### Action item
Gather all lines in the records below that include the word "agent".

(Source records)
---------------

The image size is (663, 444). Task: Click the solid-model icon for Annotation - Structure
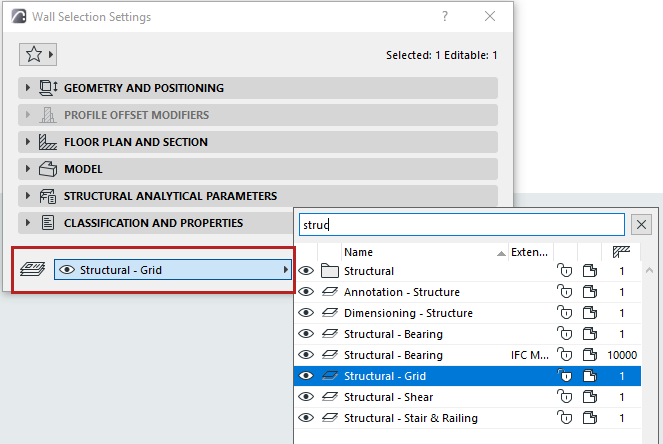click(592, 292)
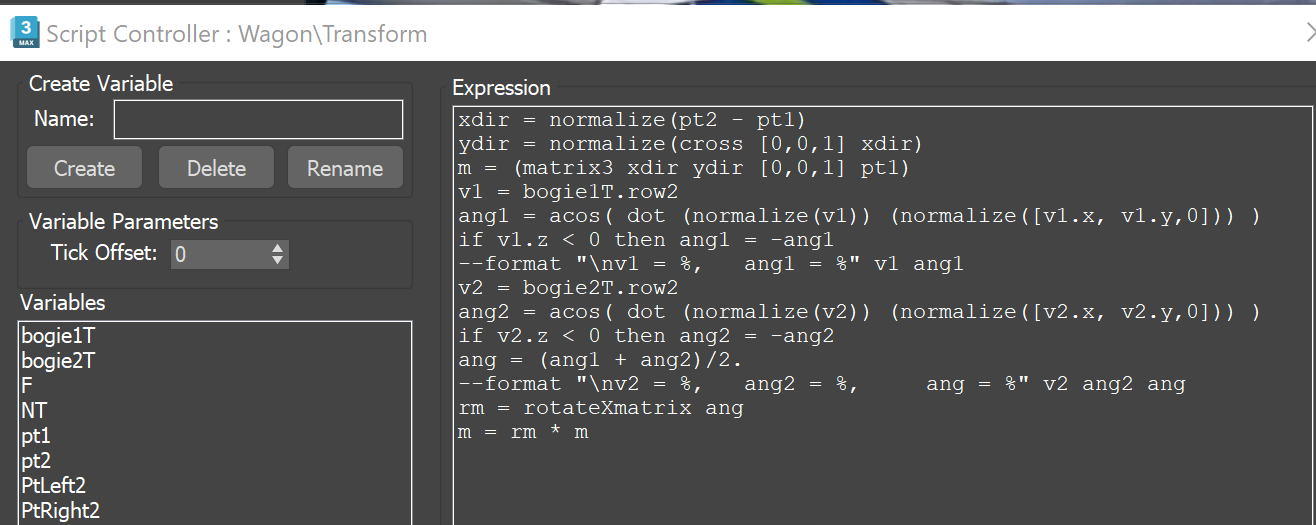Screen dimensions: 1316x525
Task: Select bogie2T variable entry
Action: click(x=58, y=361)
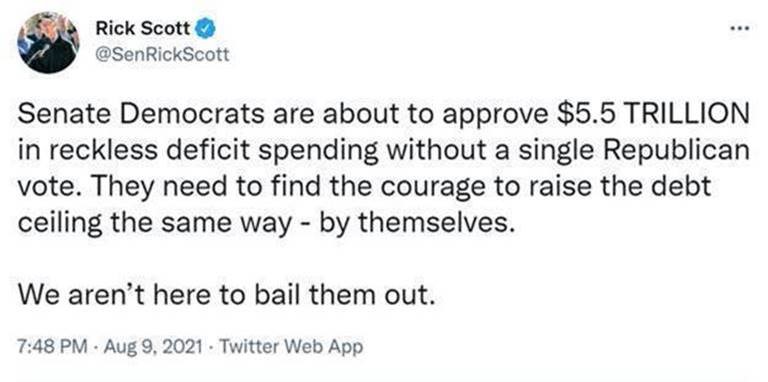The width and height of the screenshot is (768, 382).
Task: Click the word 'debt' in tweet
Action: [680, 186]
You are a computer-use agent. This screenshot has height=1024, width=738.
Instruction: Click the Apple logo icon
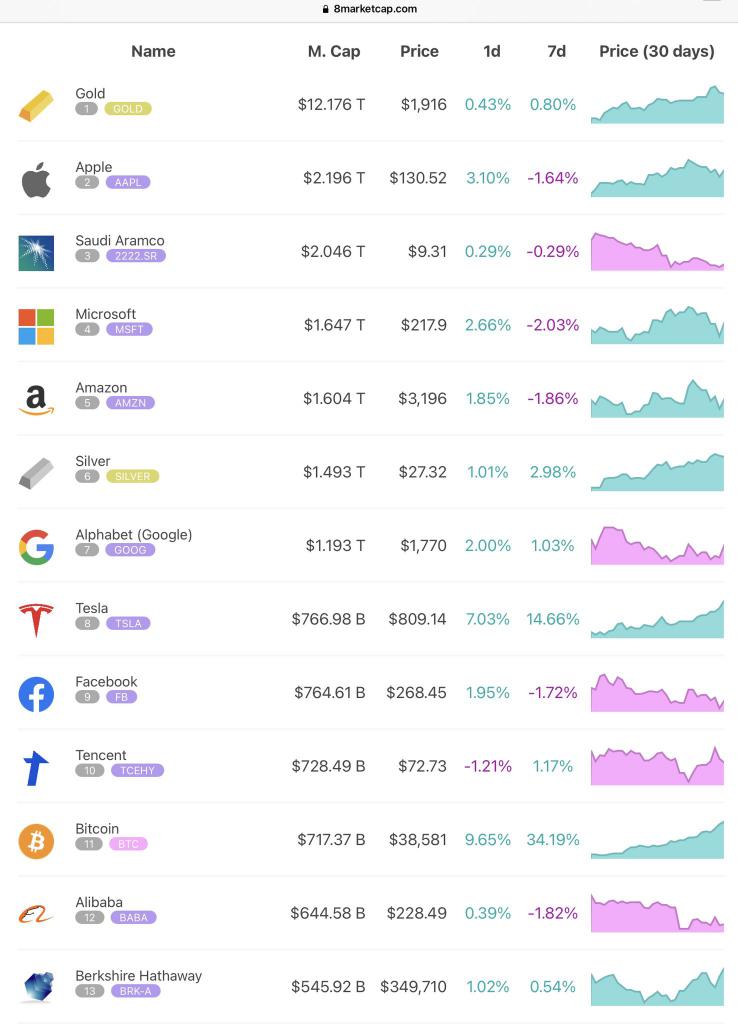pos(36,180)
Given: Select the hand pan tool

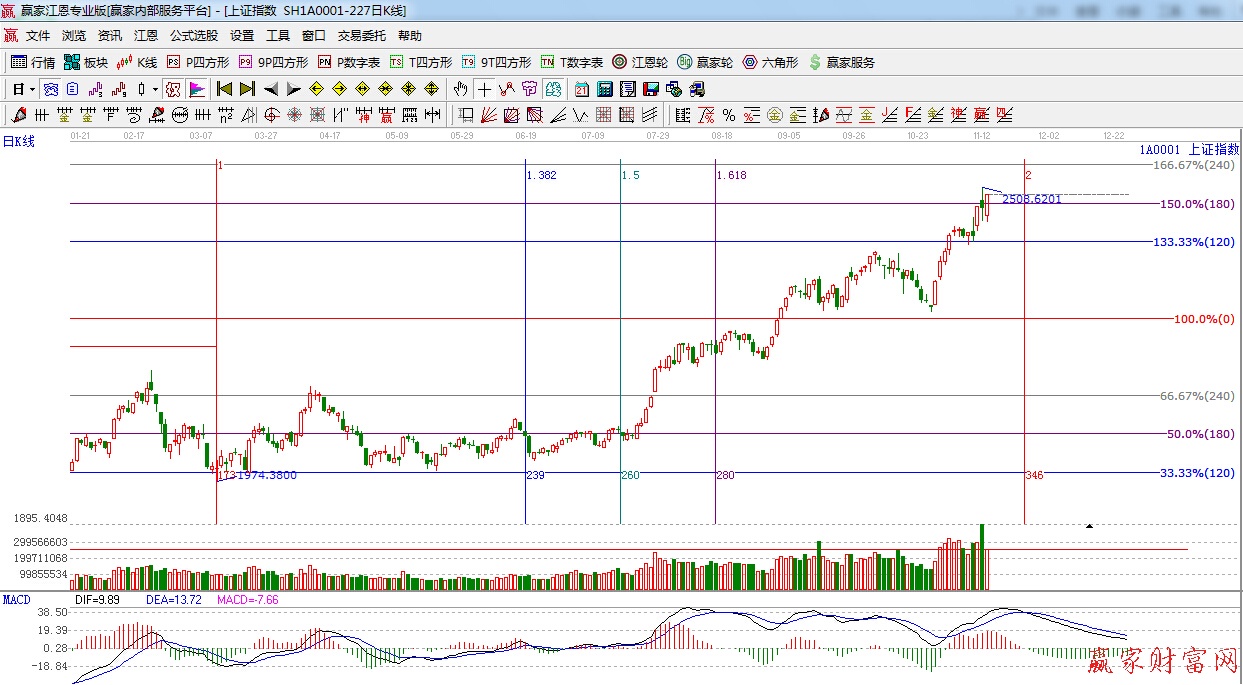Looking at the screenshot, I should click(460, 89).
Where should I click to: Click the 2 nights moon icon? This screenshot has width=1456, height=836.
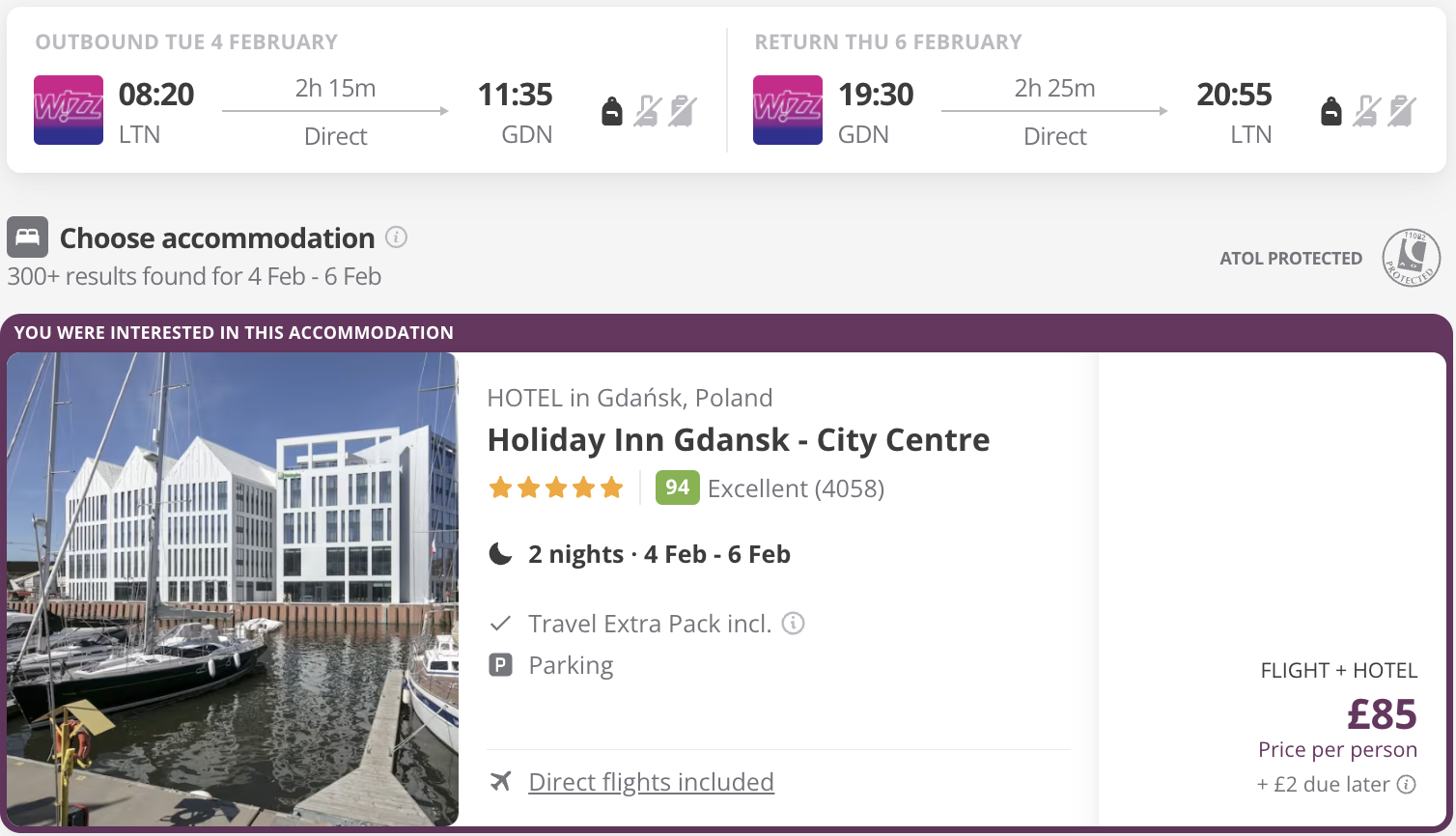(x=500, y=554)
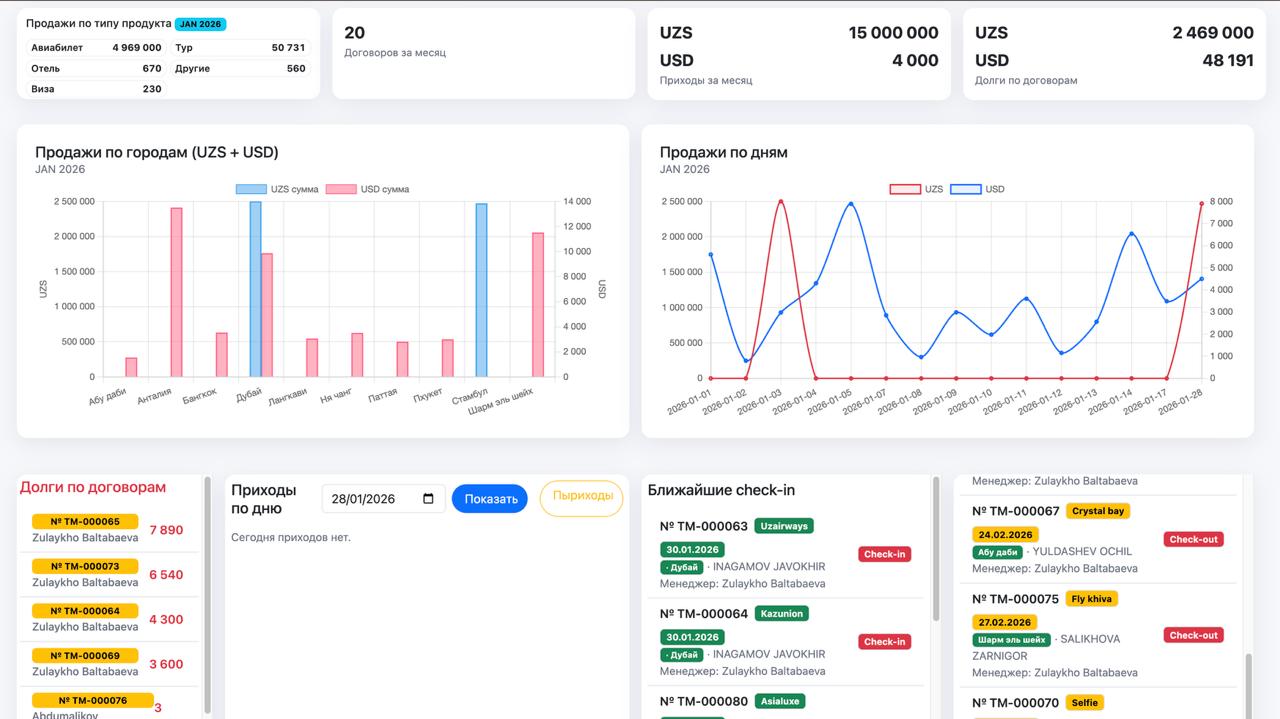Viewport: 1280px width, 719px height.
Task: Click the Uzairways tag label
Action: point(784,526)
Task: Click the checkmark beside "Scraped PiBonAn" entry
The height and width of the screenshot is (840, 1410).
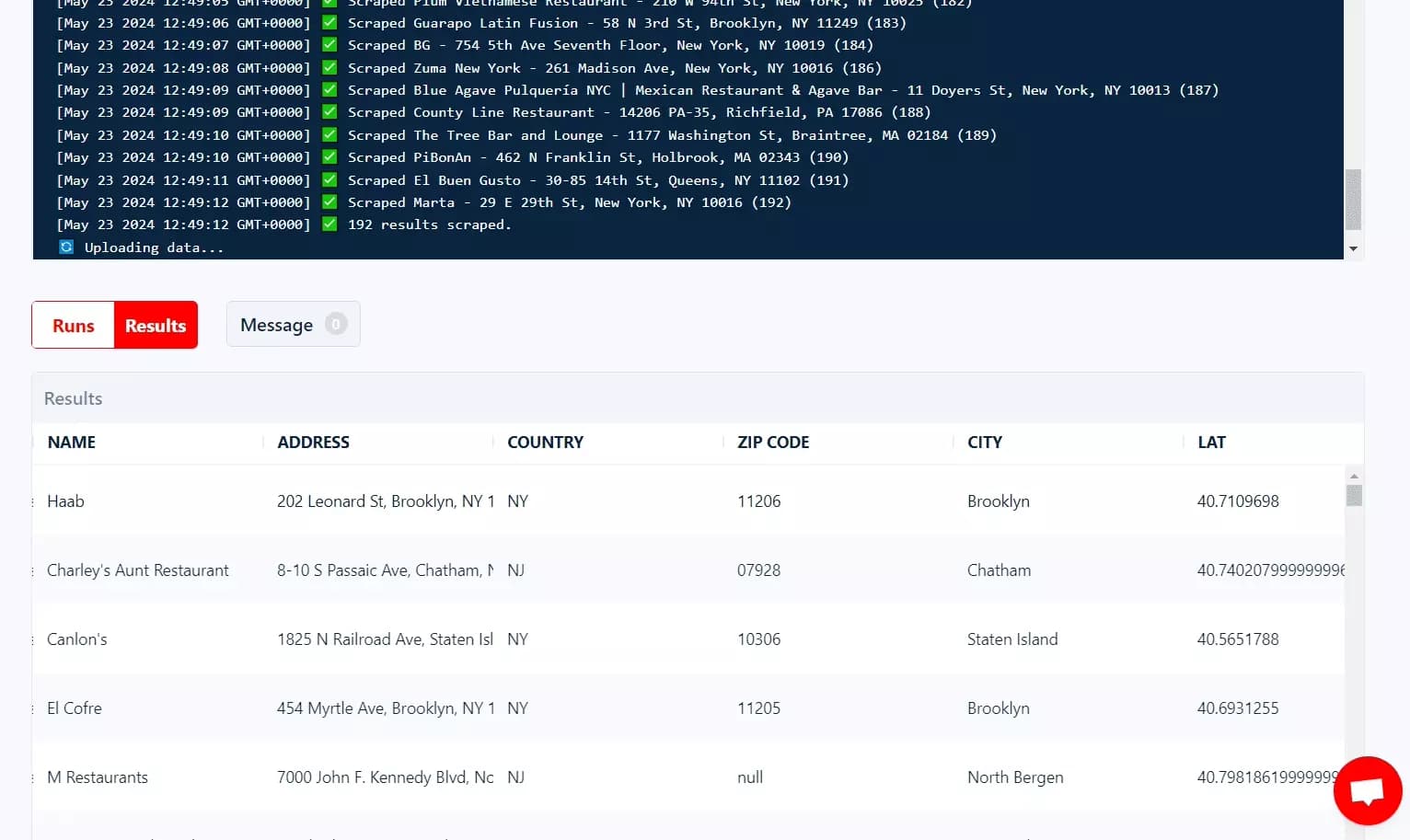Action: click(329, 156)
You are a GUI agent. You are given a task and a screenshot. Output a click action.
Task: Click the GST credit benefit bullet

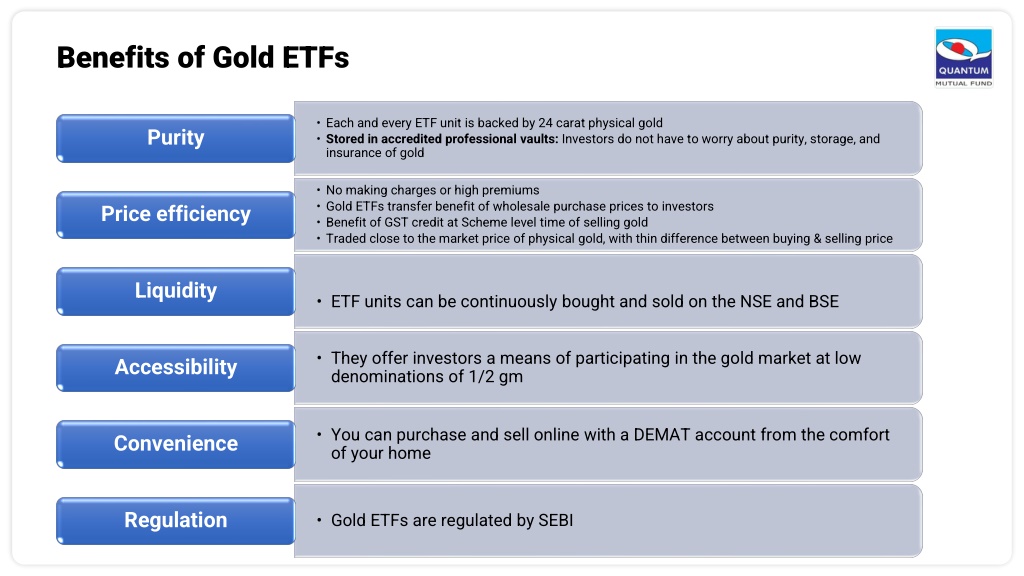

---------------

### Completed task
You are a computer-use agent. This screenshot has height=1024, width=738.
You are a GUI agent. You are given a task and a screenshot. Output a click action.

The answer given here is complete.